Inzwischen kristallisierte sich heraus, dass die Proteste keine Spontanhandlung besorgter Bürger waren, sondern offensichtlich gezielte Handlungen eines rechtsextremen Netzwerks. Zu diesem will Philipp W. aber nicht gehören. Vor Gericht erklärt er, am 21. und 22. August allein nach Heidenau gefahren zu sein. Zwar stehe er politisch schon auf der rechten Seite, sagt er weiter, jedoch mache ihn das nicht automatisch zum Straftäter. Verabredungen mit Gleichgesinnten habe es ebenfalls nicht gegeben. Dass er am 21. August 2015 Zettel mit dem Aufruf zu einer Blockade verteilt haben soll, bestreitet er ebenso, wie eine Beteiligung an den Übergriffen auf die Polizei. Videoaufnahmen, die ihn einer konkreten Tat überführen, gibt es nicht. Nur solche, die ihn inmitten einer gewalttätigen Gruppe zeigen. Für den Folgetag sieht es aber anders aus. Da ist auf einigen Aufnahmen zu sehen, wie Philipp W. von den Laderampen des Real-Marktes aus einen Angriff auf Polizeibeamte anführte. Auch ist erkennbar, wie er einen Teil der Baustellenabsperrung hinter sich her zieht und sie später auch wirft. Auf einem Handyvideo, das der Angeklagte selbst gemacht hatte, ist zu hören, wie er anderen Gewalttätern „Eh, kommt doch mal weiter vor“ zuruft.

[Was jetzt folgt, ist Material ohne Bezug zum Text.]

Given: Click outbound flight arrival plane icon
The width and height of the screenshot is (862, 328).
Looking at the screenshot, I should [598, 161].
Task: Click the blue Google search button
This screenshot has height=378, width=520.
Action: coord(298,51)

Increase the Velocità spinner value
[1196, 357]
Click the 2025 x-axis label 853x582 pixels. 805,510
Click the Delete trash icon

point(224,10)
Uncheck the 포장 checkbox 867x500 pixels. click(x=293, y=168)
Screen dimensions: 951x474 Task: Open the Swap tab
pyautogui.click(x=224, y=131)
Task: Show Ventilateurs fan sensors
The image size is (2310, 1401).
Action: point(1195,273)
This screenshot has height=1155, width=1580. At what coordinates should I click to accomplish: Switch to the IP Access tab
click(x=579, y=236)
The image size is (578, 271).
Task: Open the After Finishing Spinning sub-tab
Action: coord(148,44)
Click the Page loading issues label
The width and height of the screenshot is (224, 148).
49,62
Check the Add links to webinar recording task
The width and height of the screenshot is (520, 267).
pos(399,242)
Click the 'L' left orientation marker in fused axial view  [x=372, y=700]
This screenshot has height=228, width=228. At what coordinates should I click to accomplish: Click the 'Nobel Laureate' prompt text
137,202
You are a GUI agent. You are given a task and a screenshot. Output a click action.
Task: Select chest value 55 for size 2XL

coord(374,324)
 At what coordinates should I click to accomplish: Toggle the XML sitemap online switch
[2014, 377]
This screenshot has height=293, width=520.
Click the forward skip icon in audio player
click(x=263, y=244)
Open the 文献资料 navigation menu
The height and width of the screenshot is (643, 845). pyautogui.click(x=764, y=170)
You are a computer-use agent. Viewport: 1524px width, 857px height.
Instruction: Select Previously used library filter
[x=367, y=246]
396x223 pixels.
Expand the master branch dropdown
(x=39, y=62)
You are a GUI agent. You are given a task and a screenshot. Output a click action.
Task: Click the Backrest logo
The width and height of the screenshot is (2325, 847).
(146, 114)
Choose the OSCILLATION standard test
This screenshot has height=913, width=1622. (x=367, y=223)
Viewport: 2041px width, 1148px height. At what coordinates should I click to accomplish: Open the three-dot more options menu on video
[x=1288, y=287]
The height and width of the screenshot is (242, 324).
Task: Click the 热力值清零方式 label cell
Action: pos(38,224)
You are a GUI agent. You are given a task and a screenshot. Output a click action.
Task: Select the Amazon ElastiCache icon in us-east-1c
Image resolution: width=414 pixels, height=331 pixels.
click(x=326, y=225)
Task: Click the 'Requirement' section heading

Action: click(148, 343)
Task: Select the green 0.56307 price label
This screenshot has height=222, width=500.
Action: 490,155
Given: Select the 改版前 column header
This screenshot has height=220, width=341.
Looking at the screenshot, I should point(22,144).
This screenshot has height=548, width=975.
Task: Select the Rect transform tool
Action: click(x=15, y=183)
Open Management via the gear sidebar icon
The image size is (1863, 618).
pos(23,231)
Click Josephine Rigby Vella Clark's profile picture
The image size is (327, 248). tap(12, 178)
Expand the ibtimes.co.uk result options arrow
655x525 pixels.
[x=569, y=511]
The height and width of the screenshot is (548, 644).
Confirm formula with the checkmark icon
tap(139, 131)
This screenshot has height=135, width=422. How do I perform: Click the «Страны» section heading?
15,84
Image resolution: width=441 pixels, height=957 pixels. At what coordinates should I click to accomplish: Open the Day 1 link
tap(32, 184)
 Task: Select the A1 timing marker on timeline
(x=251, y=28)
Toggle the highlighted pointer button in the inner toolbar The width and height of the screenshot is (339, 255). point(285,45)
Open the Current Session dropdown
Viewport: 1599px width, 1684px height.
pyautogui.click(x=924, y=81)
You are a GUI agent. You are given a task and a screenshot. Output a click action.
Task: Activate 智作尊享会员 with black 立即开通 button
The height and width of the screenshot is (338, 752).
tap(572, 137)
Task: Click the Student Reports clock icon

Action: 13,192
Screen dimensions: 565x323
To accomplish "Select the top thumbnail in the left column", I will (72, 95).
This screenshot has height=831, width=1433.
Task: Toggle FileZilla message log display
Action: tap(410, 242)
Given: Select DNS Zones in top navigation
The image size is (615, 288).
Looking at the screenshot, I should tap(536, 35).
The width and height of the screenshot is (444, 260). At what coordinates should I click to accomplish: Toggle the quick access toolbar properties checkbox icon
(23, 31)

Nach Vorführung des Videomaterials bestreitet Philipp W. das alles nicht. Jedoch bleibt er weiterhin dabei, lediglich als eine Art Mitläufer gewesen zu sein. Das sei dumm gewesen, gibt er heute zu Protokoll. „Ich habe halt nicht groß darüber nachgedacht.“ Obwohl ihm nicht nachgewiesen werden kann, dass er bei den Ausschreitungen tatsächlich jemanden verletzt hatte, kommt der vorbestrafte Pirnaer nicht ungeschoren davon. Wegen versuchter gefährlicher Körperverletzung und Widerstands gegen Vollstreckungsbeamte wird er zu einer Freiheitsstrafe von 18 Monaten auf Bewährung verurteilt.